Inside a Dramatic Greenwich Village Building Conversion
A former garage, this new condominium is completely transformed with a new facade, luxe furniture and striking artworks
Think of it as a Cinderella story—a rather plain, hard-working Manhattan garage that turns into a stunning condominium—through the acumen of its developer, Peter Armstrong, and the talents of two architects who saw its potential. The result is 17 East 12th Street—an 11-story, nine-unit building in Greenwich Village, offering what Karen Mansour, the executive vice president of Douglas Elliman Development Marketing, said was for “someone who may have lived on Park Avenue and now wants to be downtown, yet hold onto more of a classic layout.”

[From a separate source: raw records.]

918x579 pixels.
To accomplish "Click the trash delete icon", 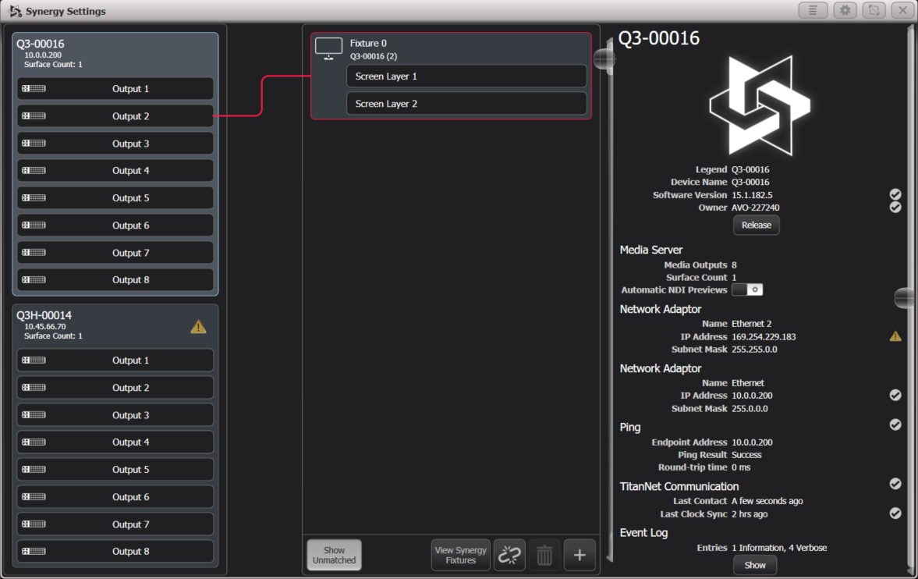I will (x=544, y=554).
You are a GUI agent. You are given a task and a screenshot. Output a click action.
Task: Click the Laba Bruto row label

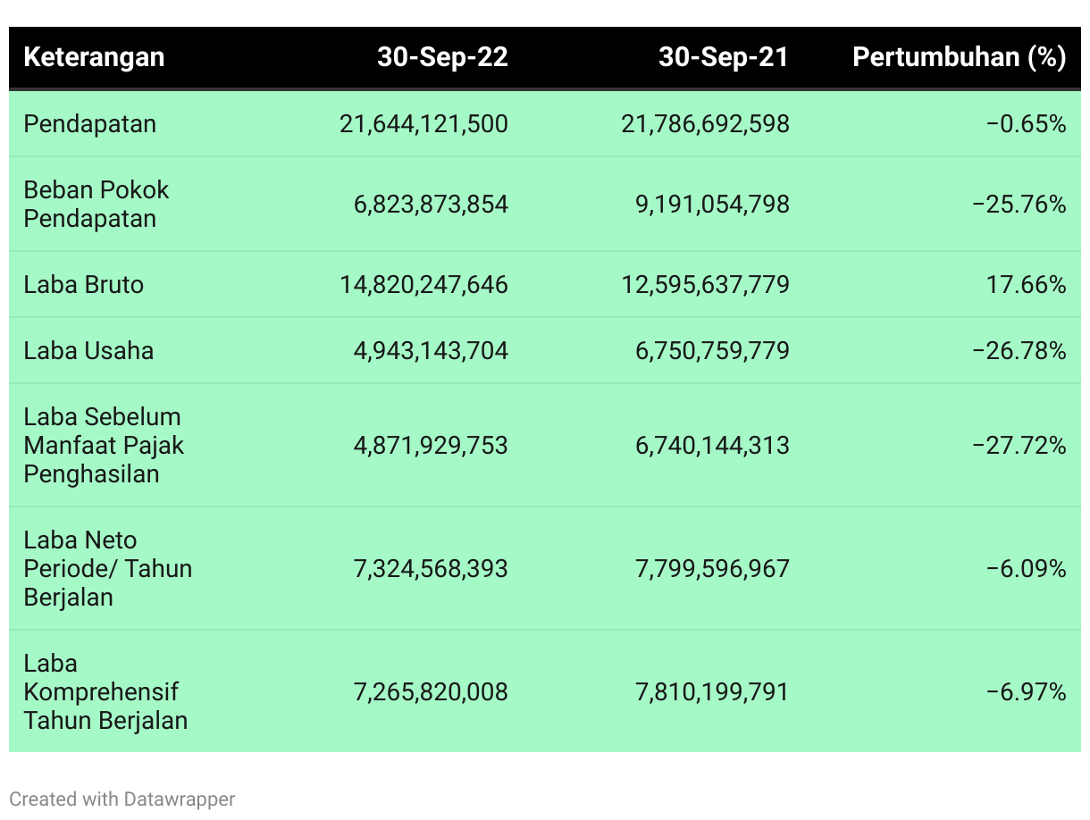click(83, 284)
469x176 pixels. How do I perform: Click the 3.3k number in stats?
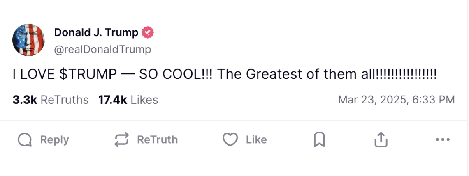[x=25, y=100]
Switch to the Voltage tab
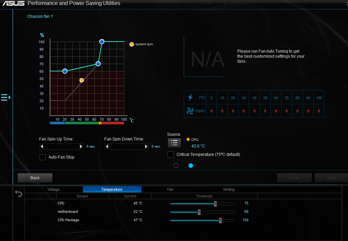 coord(53,189)
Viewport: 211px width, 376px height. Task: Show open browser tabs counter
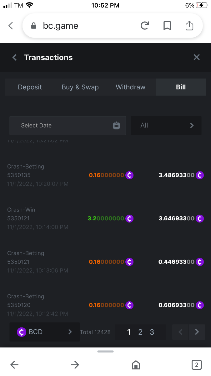tap(196, 365)
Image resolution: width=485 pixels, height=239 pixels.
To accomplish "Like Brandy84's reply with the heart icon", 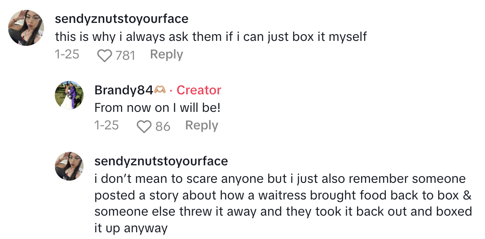I will [144, 126].
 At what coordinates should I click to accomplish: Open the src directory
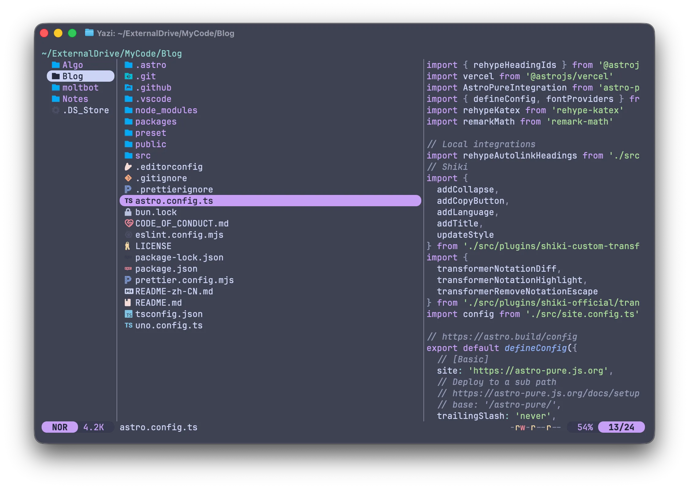[143, 155]
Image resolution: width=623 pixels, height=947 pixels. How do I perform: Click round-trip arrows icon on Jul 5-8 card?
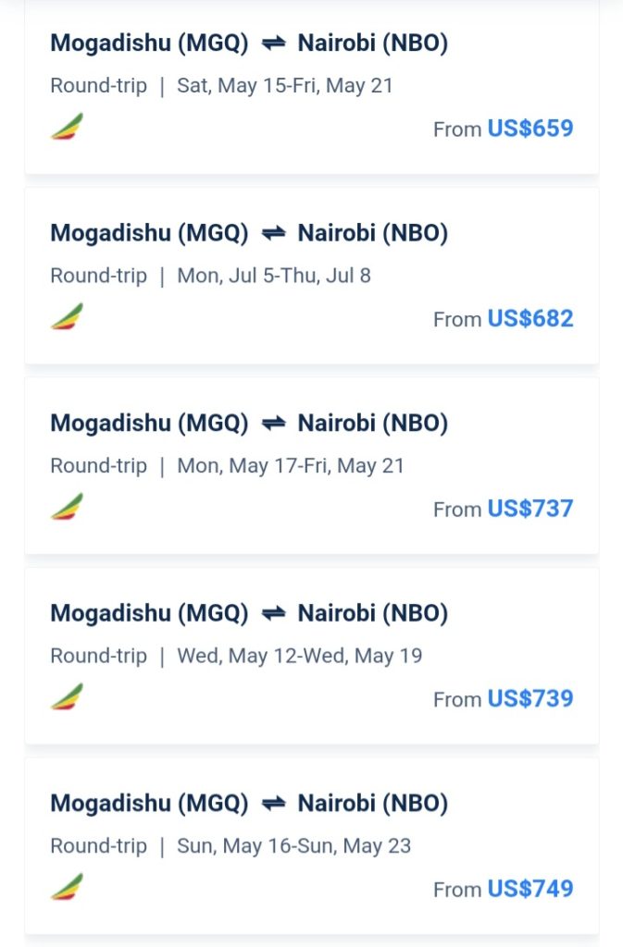click(273, 233)
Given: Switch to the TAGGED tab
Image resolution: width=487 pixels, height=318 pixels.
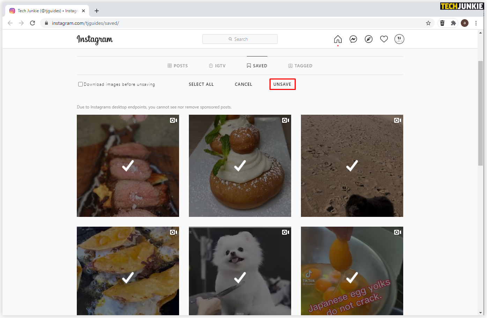Looking at the screenshot, I should (301, 66).
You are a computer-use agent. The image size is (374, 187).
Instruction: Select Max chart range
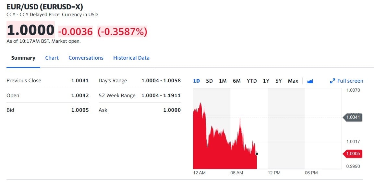(293, 81)
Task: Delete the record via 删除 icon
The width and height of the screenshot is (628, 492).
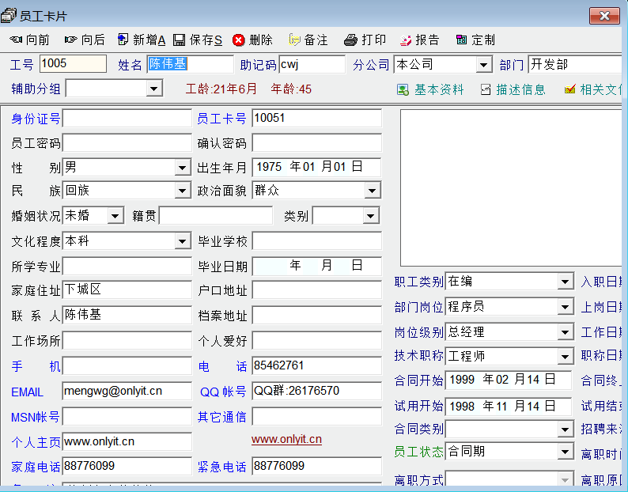Action: (239, 40)
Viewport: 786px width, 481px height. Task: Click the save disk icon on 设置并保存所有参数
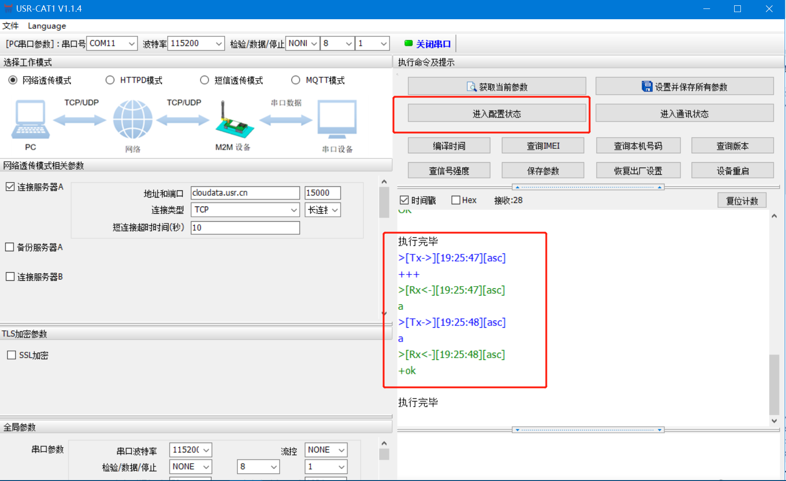pos(646,87)
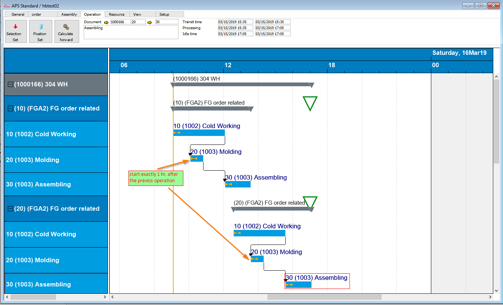Select the red-outlined 30 (1003) Assembling bar
This screenshot has width=503, height=305.
click(298, 284)
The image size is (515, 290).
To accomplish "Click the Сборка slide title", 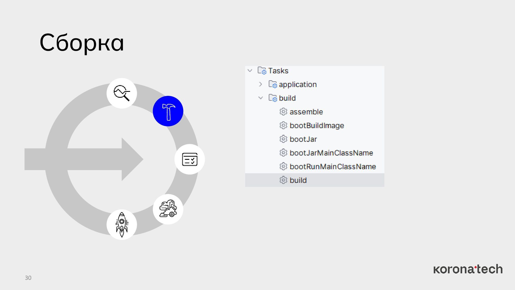I will click(82, 42).
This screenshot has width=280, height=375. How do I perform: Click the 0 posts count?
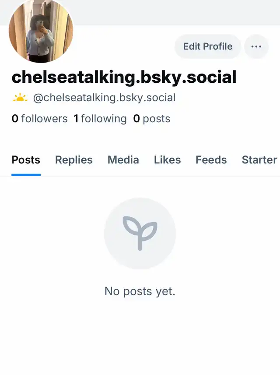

Jerry Caldari, the partner, with Scott Bromley, of the New York firm Bromley Caldari Architects, took advantage of the structure that had “very few interior columns, so that 50-foot-wide and 85-foot-deep spaces could have a living room, dining room, and a library/den all facing huge windows.” Nicole Fuller, a New York-based interior designer, furnished one of the full-floor units to be “exciting and dynamic, and appeal to a wide range of people.” That included luxurious pieces of furniture and striking artworks, as well as textural wall treatments and fabrics. Once gutted, a new facade—of brick imported from England—gave the building its distinctive look.
Prices range from $8.5 million for a full floor, 4,514-square-foot space, to $25 million for a duplex penthouse with lots of terraces. As an extra bonus for those lucky urban princes and princesses, each unit comes with a private robotic parking space.